Pixel coordinate grounding data

↓

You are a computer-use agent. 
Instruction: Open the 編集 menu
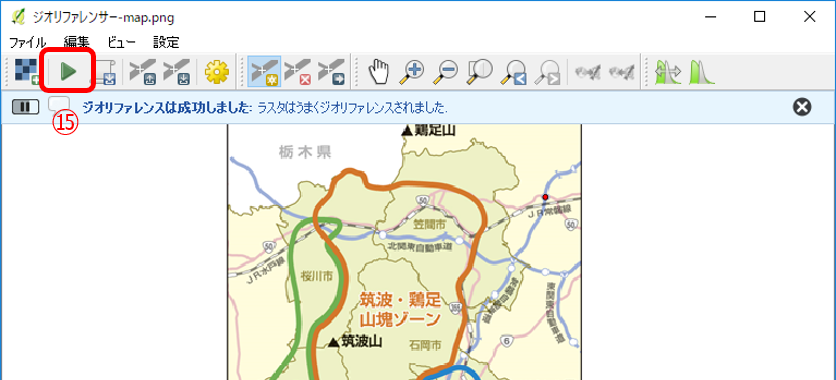click(x=77, y=42)
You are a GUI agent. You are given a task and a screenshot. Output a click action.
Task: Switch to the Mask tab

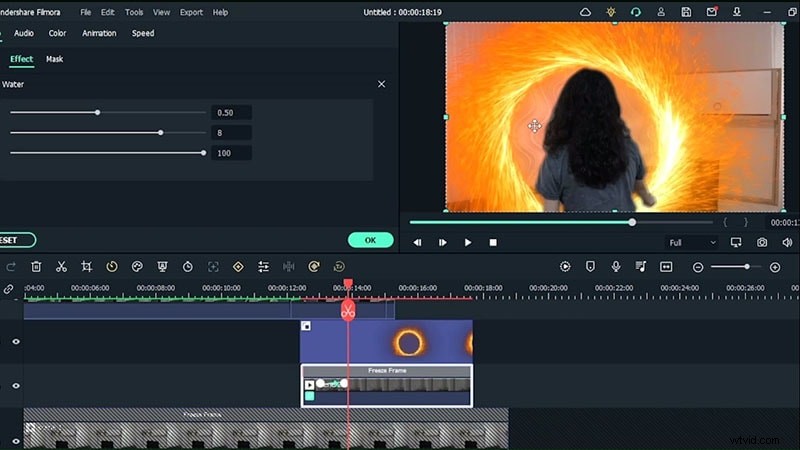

↑

▶ _TASK INSTRUCTIONS_
In the entries above, which lines hold the string "agent"? Report all of them.

▶ _EXPECTED ANSWER_
You are a computer-use agent. 
You are a GUI agent. You are given a task and a screenshot. Output a click action.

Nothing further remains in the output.